Peu avant 8 heures, je croise un garçon de mon âge avec les deux chiens, la relève de la garde… des vaches, assurément. Qu’il soit tranquille, je me suis bien occupé d’elles durant la nuit, je n’ai pas fait trop de bruit pour ne pas les réveiller, moi !
Depuis le col de la Vallée étroite et pour quelques jours jusqu’au col Girardin (2700 m), nous cheminerons dans le département des Hautes Alpes (05 – chef lieu : Gap). Passage illico dans les Alpes de Haute Provence (04 – chef lieu : Digne) et le dernier de tous, le plus attendu, le plus lointain pointera le bout de son nez : les Alpes Maritimes !!!
Ce compte à rebours départemental me met en joie et suis tout guilleret en descendant sur les chalets de Turini (1765 m). Une autre raison rend cette journée euphorisante. Nous sommes le 1er août et atteignons le quarante-deuxième jour de marche. L’été dernier, il m’a fallut exactement quarante-deux jours d’intenses efforts pour traverser les Pyrénées d’Hendaye à Banyuls, sur le GR10. Quarante-deux jours. Dit comme cela, ce n’est rien, des mots, des jours mis bout à bout, incapables à eux seuls de relater le cocktail de difficultés, d’efforts et d’âpreté d’une telle traversée. Quarante-deux jours. Combien encore avant de pouvoir savourer le dernier des panoramas, celui ouvrant sur l’immensité de la Méditerranée ?  
 
 
Les chalets de Turini comptent plusieurs refuges comme le très joliment nommé rifugio dei re magi (le refuge des rois mages). Une petite chapelle et sa fontaine, de vieilles habitations bien restaurées et d’antiques granges en pans de bois sculptées, depuis trop longtemps rongés jusqu’à l’âme par les éléments. Tout ici est aux couleurs de l’Italie : les drapeaux, les écriteaux, les véhicules et bon nombre de randonneurs ou propriétaires. Une enclave italienne en terre de France, tradition héritée du passé et des ajustements de frontière dictés au grès des vainqueurs successifs.
Aucun problème de balisage ou de signalisation pour attaquer en forêt de mélèzes l’ascension vers le col des Thures (2194 m). Du petit étang sommital qui s’étiole doucement, le panorama permet d’admirer les crêtes de la Miglia, le sommet de l’aiguille rouge et derrière nous déjà la vallée Etroite, le Grand Séru, frère protecteur du Thabor et les falaises grises entourant les pointe Balthazar, Gaspard et Melchior à plus de trois mille mètres. Les rois mages sont bel et bien là, majestueux, presque divins. S’ils ont été changés en trois pics imposants, c’est donc que le Christ serait italien plus que Nazaréen ? Bien sûr puisque le Pape lui habite à Rome !!!

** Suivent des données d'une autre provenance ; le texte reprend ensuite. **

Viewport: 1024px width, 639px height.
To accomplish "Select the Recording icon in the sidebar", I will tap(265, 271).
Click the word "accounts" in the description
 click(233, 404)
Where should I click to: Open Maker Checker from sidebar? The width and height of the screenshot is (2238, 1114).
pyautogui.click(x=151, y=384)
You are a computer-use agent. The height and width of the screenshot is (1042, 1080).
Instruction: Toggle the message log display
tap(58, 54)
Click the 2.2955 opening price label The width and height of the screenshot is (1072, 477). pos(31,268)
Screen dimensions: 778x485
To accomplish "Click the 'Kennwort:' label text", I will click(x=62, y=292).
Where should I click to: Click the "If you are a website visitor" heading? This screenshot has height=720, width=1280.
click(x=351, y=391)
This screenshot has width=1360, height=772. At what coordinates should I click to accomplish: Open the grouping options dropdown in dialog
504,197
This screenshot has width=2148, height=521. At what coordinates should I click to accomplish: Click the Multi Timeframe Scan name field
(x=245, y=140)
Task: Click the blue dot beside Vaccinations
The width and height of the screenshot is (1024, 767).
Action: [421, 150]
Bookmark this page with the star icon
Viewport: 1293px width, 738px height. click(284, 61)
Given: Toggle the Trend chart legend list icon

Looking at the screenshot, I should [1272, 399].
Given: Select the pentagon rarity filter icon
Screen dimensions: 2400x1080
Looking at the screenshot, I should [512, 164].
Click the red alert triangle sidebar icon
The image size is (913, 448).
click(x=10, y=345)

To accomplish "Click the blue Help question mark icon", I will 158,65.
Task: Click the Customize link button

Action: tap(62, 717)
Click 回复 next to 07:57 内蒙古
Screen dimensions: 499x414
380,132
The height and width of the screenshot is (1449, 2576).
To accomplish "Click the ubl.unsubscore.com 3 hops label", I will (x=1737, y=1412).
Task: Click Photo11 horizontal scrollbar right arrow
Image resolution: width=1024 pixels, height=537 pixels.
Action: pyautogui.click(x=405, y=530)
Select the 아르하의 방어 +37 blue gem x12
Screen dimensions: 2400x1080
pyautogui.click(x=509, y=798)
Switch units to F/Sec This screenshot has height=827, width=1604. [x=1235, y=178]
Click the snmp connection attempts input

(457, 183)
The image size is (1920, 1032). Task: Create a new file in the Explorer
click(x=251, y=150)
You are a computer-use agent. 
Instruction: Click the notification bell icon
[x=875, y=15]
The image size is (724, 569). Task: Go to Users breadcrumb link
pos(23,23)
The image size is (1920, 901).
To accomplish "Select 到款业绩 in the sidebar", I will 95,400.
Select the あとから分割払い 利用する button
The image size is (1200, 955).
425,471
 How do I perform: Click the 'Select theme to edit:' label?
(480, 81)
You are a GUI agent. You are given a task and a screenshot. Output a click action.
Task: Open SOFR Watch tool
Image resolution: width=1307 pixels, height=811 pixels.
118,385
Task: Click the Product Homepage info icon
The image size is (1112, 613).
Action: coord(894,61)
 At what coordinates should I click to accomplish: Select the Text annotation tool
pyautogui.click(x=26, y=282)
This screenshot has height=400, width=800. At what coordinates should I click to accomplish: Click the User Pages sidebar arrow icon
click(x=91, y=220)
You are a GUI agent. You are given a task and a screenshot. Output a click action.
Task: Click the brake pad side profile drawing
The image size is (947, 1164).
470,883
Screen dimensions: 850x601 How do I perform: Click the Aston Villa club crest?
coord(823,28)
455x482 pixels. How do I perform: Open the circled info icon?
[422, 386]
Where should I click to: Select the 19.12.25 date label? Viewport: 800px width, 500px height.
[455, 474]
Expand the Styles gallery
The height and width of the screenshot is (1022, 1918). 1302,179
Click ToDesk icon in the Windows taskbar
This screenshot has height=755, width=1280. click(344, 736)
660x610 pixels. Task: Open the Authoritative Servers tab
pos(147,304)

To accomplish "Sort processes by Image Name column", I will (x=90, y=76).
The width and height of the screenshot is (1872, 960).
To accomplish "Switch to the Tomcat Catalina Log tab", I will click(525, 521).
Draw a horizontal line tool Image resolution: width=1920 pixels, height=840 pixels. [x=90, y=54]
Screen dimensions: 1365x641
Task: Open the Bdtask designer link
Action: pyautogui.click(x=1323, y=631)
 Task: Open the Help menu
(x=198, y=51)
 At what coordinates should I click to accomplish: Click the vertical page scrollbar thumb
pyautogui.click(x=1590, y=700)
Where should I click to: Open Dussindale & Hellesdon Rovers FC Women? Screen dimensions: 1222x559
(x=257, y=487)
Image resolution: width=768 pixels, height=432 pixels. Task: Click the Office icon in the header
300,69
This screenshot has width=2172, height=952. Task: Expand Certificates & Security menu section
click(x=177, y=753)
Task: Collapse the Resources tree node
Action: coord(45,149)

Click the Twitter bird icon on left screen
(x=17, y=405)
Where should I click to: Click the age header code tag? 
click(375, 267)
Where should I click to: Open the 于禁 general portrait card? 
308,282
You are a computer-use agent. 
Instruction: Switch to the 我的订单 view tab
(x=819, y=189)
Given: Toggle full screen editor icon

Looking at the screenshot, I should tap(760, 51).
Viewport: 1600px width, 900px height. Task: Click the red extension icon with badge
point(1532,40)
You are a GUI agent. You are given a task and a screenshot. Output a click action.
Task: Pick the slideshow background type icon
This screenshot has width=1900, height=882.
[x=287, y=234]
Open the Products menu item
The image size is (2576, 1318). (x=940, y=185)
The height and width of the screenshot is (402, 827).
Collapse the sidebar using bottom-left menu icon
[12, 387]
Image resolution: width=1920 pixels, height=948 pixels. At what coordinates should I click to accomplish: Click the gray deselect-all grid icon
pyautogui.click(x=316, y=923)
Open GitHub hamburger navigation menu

Le vaste alpage traversé en pente douce vers le sud amorce la longue litanie de lacets en forêt passant près d’une demoiselle coiffée perdue entre les feuilles de résineux.
-          Vous n’avez pas trop chaud en polaire ?
Un petit groupe de randonneur en termine bientôt de l’ascension vers les alpages et parmi eux, une femme s’inquiète de mon bien-être ! Il fait déjà assez chaud mais :
-          Je la garde pour éviter les frottements du sac sur les épaules.
Un des acolytes demande d’où je viens et sans cligner je réponds comme à l’accoutumée : un peu plus haut que Strasbourg. Ils restent béats, mélange d’admiration mais aussi de forte suspicion.
-          Comment avez-vous fait pour venir d’aussi loin ? En hélicoptère ?!!!
-          Non, simplement en suivant le GR.
-          Le … ?
-          Vous, vous n’avez pas l’air de faire beaucoup de randonnées dis-je pour couper court aux sarcasmes naissants de ses copains.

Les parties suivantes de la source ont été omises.